Such a special group is not to be ignored. In Hollywood, the disorder was glamorized in Rain Man through a math genius. The reality is sufferers are sealed off in their own world. But once inspired, their brushes can emit incredibly brilliant rays of art.
Since 2012, Zhang Lijie, photographer and editor-in-chief of Breeze of March, a magazine about disabled Chinese people, has focused her camera on young artists who suffer from autism. Organized into slide shows, the photos feed her audience with warm illusions.

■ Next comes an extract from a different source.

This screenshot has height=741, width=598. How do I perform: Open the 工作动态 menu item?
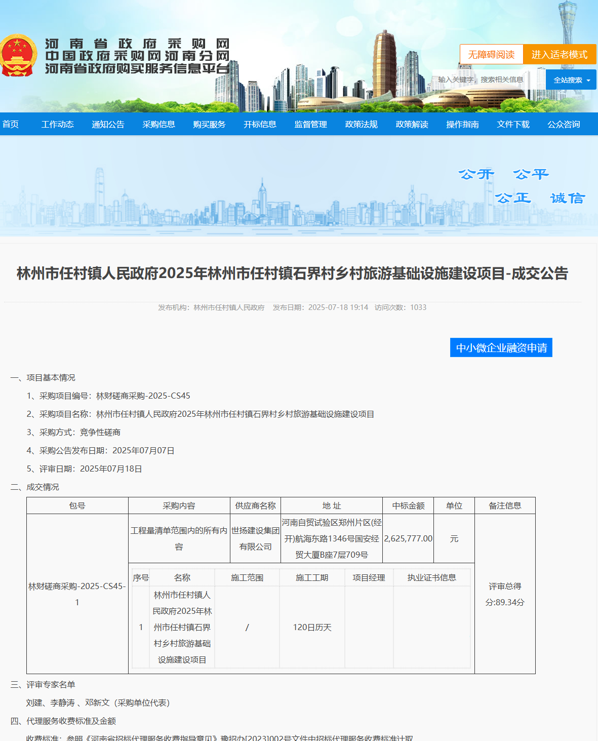tap(57, 124)
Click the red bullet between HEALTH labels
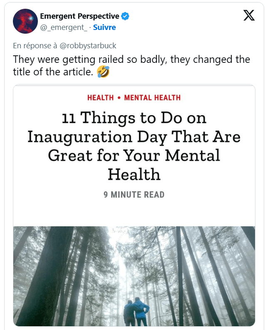The image size is (265, 330). [119, 98]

This campaign was inspired by an exhibition of paintings by autistic children, jointly organized by the Beijing Association for Rehabilitation of Autistic Children and the National Art Museum of China, in the spring of 2012. More than 100 paintings by 30 children went on display. “I came away deeply impressed,” remarks Zhang Lijie. “We have always tried to lure these children back to the normalcy of our world, leading them to a place of our choosing, but it’s only a dream. They have been removed from the triviality and temptation of the outside world – planted firmly within their own perspectives. Their natural intuition injects simplicity, tranquility, humor, and significance into their work. No training or education could inspire this.”
“Their expressions are different from ordinary children and professional adult artists,” continues Zhang. “That’s why we call their work ‘art of the naive,’ which I hope properly conveys the power of the paintings.” Zhang began photographing the children in hopes of showcasing the paintings as well as the stories behind their creation.
It is common for autistic children to neglect people around them, including their parents. This phenomenon happens to Zhu Ziqian, who was born in 1995 in Beijing. Lin Jie, her mother, serves as the director of the Beijing Association for Rehabilitation of Autistic Children. The devoted mother has tried myriad methods to help the girl.
“All training is compelling for the children,” asserts Lin. “The best way to make them comfortable is to let them draw freely: Lines don’t need to be straight and circles don’t have to be round.”